FRANCISTOWN: The managing director (MD) of Matsiloje Portland Cement (MPC), Rachit Josh has said that it will be difficult to re-open the company unless the government moves swiftly and puts in place measures to restrict the importation of cement into the country.
The company which operates a cement manufacturing plant in Matsiloje, near Francistown, is a 100% subsidiary of Nortex. The company closed in January last year in a move that resulted in over 150 people losing their jobs.
Josh highlighted that lack of protection from South African firms is one of the main reasons the company was forced to close.
In June last year the Ministry of Industry, Trade and Investment said that it was in the process of introducing restrictions on the importation of cement. The ministry said that the move was meant to foster employment creation in the sector as well as contribute to economic diversification. However, it remains unclear as to when will the restrictions will be implemented. Josh told Monitor Business that for years SA firms have been facing low demand for their products (cement) in their home country and have been crossing into Botswana where they sell their products below the market price. “What they (SA firms) are doing is killing the market and unless there is strong protection (in the form of import restrictions) from government it will be difficult to re-open the business,” he said.
“Zimbabwe, Nambia and SA have measures (import restrictions) in place to protect their market while Botswana does not have. “When we were in operation we constantly reduced prices until we reached a point where we felt that it was not sustainable to continue running the business. We had hoped that the business environment will change for the better but things did go not as we had anticipated.”
Since it started operations in 2010 MPC has constantly complained about the influx of SA cement in the country.

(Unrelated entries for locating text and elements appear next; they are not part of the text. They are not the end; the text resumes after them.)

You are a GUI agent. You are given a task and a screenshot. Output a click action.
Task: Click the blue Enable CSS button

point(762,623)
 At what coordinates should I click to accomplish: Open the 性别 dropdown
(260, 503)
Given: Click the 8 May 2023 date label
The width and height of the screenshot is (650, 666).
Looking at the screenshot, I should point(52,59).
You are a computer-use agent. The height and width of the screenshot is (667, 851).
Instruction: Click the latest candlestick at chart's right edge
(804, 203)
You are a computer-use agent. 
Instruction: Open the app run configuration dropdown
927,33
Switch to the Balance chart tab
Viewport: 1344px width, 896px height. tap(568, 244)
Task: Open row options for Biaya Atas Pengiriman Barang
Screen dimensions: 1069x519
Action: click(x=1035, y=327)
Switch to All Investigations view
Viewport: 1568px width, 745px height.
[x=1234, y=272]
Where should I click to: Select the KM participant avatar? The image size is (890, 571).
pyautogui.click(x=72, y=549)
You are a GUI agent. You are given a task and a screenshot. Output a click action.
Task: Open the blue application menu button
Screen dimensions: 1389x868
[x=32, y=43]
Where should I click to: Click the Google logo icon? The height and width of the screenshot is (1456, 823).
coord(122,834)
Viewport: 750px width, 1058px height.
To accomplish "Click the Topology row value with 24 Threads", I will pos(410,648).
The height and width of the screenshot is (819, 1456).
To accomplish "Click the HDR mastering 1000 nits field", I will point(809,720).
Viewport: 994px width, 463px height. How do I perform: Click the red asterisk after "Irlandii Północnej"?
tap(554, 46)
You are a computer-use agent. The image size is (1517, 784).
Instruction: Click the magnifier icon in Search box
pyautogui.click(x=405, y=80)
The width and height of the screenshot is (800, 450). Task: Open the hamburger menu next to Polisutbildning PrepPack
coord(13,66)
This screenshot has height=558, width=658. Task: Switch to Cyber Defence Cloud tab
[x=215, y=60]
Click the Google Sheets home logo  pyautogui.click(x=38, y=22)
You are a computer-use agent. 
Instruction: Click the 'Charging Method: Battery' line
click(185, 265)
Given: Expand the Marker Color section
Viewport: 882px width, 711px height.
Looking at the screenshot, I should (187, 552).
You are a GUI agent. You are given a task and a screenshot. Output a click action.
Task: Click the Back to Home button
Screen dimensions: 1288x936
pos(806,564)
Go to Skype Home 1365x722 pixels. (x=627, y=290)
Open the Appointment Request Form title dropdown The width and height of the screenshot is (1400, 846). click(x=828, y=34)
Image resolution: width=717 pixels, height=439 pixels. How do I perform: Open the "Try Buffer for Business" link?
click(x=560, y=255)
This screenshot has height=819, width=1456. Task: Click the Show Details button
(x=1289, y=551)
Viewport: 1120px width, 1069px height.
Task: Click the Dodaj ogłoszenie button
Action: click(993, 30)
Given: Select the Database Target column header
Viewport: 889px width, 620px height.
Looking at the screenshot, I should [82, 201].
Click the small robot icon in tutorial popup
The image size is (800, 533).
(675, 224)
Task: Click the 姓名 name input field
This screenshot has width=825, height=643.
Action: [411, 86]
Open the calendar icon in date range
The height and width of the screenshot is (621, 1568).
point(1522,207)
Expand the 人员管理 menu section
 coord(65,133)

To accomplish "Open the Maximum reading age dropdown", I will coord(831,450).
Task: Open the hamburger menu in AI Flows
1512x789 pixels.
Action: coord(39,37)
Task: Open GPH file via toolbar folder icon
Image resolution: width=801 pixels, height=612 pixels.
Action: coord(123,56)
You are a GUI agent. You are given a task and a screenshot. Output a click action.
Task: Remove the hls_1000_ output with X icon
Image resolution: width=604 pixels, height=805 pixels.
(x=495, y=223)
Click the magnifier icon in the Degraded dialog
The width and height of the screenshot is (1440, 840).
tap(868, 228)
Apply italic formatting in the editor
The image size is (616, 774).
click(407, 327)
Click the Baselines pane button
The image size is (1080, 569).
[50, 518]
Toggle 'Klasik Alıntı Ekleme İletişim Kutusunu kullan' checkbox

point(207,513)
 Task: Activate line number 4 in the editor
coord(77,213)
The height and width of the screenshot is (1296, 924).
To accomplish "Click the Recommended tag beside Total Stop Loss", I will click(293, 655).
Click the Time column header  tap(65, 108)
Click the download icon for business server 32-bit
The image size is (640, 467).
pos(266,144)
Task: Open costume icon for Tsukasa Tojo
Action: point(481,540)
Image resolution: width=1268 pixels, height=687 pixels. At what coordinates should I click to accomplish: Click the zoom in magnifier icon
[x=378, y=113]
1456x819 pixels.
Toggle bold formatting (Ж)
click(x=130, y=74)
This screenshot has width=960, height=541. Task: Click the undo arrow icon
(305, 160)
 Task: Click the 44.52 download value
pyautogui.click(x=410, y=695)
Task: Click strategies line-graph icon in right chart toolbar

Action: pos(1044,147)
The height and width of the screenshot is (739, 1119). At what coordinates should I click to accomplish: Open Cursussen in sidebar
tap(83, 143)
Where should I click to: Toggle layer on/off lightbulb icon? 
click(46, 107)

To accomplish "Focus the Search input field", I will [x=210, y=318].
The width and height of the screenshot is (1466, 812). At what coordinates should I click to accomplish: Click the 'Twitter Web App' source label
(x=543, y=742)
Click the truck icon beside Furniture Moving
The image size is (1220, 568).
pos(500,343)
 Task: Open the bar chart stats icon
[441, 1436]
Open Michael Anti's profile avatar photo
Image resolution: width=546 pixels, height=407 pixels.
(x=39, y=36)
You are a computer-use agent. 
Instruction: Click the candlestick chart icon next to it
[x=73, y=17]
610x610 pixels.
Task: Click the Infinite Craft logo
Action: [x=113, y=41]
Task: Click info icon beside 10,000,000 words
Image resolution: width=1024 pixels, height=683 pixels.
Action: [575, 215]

According to Josh, in the past company executives met with government officials in a bid to seek protection from SA firms. He said that the government promised that it would introduce import restrictions on cement but the move is yet to materialise.
Josh added that the company has failed to recoup the P40 million it invested in the business in 2009. The money was used to rehabilitate the manufacturing plant.
“We do not owe taxes and we have repaid loans from commercial banks. What we have not been able to do is to recoup the money the shareholders invested in the business,” he said.
He added that there was lack of support towards their business from both the government through initiatives such as the Economic Diversification Drive (EDD) and big players in the construction industry.
“We do not know why we never got the support from the government and the construction industry because our products are of desired quality and BOBS certified,” he said. Josh further noted that the company’s troubles were also worsened by the collapse of the Zimbabwe market, after import restrictions there.
“For sometime our products did fairly well in Zimbabwe. However the government of Zimbabwe later decided to restrict the importation of cement in order to protect their country’s cement industry in a bid to boost the manufacturing sector. We also made losses amounting P1 million because some Zimbabwean companies we dealt with did not pay us.”
MPC had an annual turnover of around P20 million and produced 30 000 tonnes of cement (on an annual basis) according to Josh. The company also produced the lime it used for its cement. It sourced other raw materials from Morupule (fly ash) and South Africa respectively. Last year, government said the proposed cement import restrictions would require that 70 percent of the product be sourced from local manufacturing companies.